EXTRACTED TEXT ->
|---|
Across the Neckar is the Philosophenweg, or the Philosopher's walk, a wooded path traversing a hillside. The winding Snake Path affords a panoramic view of the Old Town. Heidelberg's philosophers and university teachers are said to have routinely walked and talked here. Heidelberg is not very large, and the Old Town is best discovered on foot. Most of the museums are found here, along with theatres, cinemas and countless restaurants and pubs. Especially enlightening when accompanied by Andreas Reimelt, officially a guide, but more a historian who gave up a successful law practice to pursue his special interest. The locals are very helpful too.
The church connection
Heidelberg's close links to Christianity is well evident from the magnificent churches. St. Peter's Church, erected in the 12th century, is the oldest. There is also the 600-year-old Church of the Holy Ghost, where the 15th-century tomb of the church's founder, King Ruprecht I, and his wife, Elisabeth, is located. During the Thirty Years' War, one of the largest collections of books and manuscripts, Bibliotheca Palatina, fell into the hands of Heidelberg's conqueror, Commander Tilly. On orders of the Catholic Prince Elector Maximilian of Bavaria, the library was given to the Pope of Rome. Of the collection, which once included over 5,000 books and 3,524 manuscripts, only 885 manuscripts were returned to Heidelberg in 1816; the rest are said to be in the Vatican vaults. In the following centuries, the church frequently changed its denomination and was used at different times by Catholics and Protestants. Even a partition was erected in 1706 because both denominations wanted to hold service here. For 230 years, the barrier remained till it was removed in 1936. Today, the Church of the Holy Spirit is a Protestant Church. The Church of the Jesuits originally housed the Jesuits' School and the `Seminarum Carolinum'. Today, the buildings are used by the university's philosophical seminary and administration. In 1685, the Palatinate was taken over by a Catholic sovereign, who wanted his subjects to return to Catholic beliefs. The Jesuits supported this campaign by publishing pamphlets, organising pilgrimages and erecting Madonna statues. One such is the "Madonna of the Kornmarkt", which later became a focal point of religious worship. It demonstrates three typical characteristics of this period: Mary is shown as the Queen of Heaven, as a virgin and as a victor. When, in the first half of the 19th century, citizens rebelled against the aristocracy and clergy, the statue lost much of its religious significance. Today, it is admired mainly as a beautiful fountain sculpture. One of the symbolical books of the Reformed Church, the Catechism derives its name from this city where it was compiled and first printed by Frederick III to end religious disputes.
|---|
DATA PROVIDED ->
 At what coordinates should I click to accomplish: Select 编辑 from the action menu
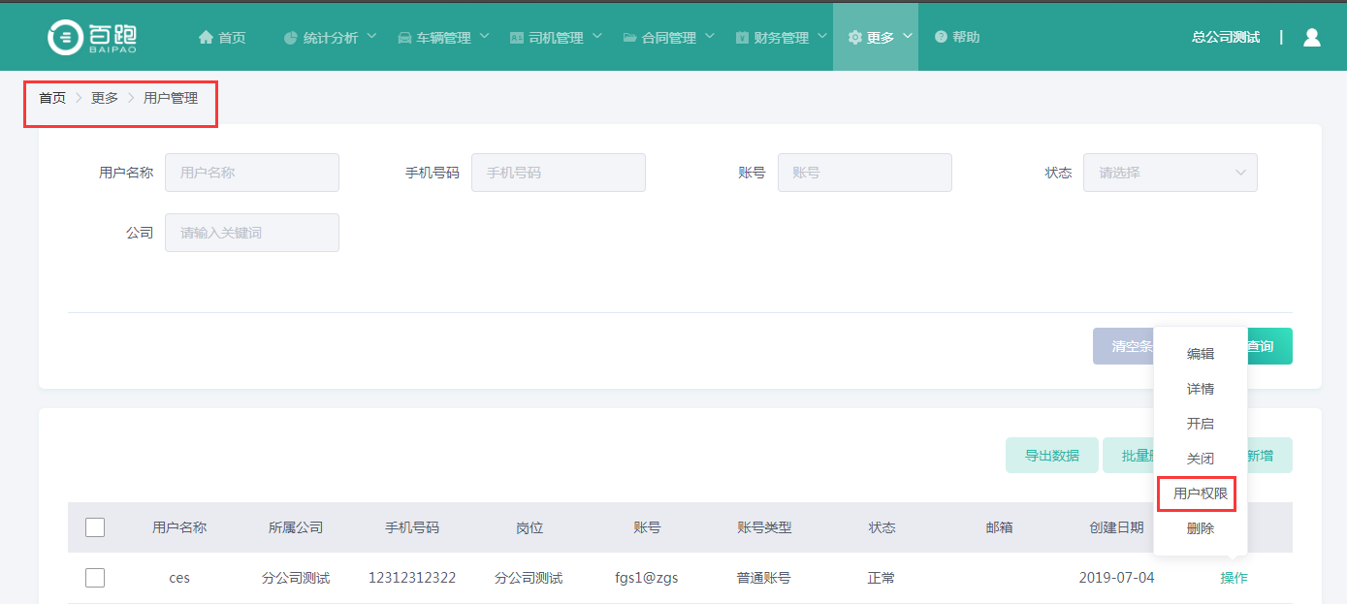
|---|
Please copy out the Heidelberg text above in full, word for word.

ANSWER FOR THIS EXERCISE ->
Across the Neckar is the Philosophenweg, or the Philosopher's walk, a wooded path traversing a hillside. The winding Snake Path affords a panoramic view of the Old Town. Heidelberg's philosophers and university teachers are said to have routinely walked and talked here. Heidelberg is not very large, and the Old Town is best discovered on foot. Most of the museums are found here, along with theatres, cinemas and countless restaurants and pubs. Especially enlightening when accompanied by Andreas Reimelt, officially a guide, but more a historian who gave up a successful law practice to pursue his special interest. The locals are very helpful too.
The church connection
Heidelberg's close links to Christianity is well evident from the magnificent churches. St. Peter's Church, erected in the 12th century, is the oldest. There is also the 600-year-old Church of the Holy Ghost, where the 15th-century tomb of the church's founder, King Ruprecht I, and his wife, Elisabeth, is located. During the Thirty Years' War, one of the largest collections of books and manuscripts, Bibliotheca Palatina, fell into the hands of Heidelberg's conqueror, Commander Tilly. On orders of the Catholic Prince Elector Maximilian of Bavaria, the library was given to the Pope of Rome. Of the collection, which once included over 5,000 books and 3,524 manuscripts, only 885 manuscripts were returned to Heidelberg in 1816; the rest are said to be in the Vatican vaults. In the following centuries, the church frequently changed its denomination and was used at different times by Catholics and Protestants. Even a partition was erected in 1706 because both denominations wanted to hold service here. For 230 years, the barrier remained till it was removed in 1936. Today, the Church of the Holy Spirit is a Protestant Church. The Church of the Jesuits originally housed the Jesuits' School and the `Seminarum Carolinum'. Today, the buildings are used by the university's philosophical seminary and administration. In 1685, the Palatinate was taken over by a Catholic sovereign, who wanted his subjects to return to Catholic beliefs. The Jesuits supported this campaign by publishing pamphlets, organising pilgrimages and erecting Madonna statues. One such is the "Madonna of the Kornmarkt", which later became a focal point of religious worship. It demonstrates three typical characteristics of this period: Mary is shown as the Queen of Heaven, as a virgin and as a victor. When, in the first half of the 19th century, citizens rebelled against the aristocracy and clergy, the statue lost much of its religious significance. Today, it is admired mainly as a beautiful fountain sculpture. One of the symbolical books of the Reformed Church, the Catechism derives its name from this city where it was compiled and first printed by Frederick III to end religious disputes.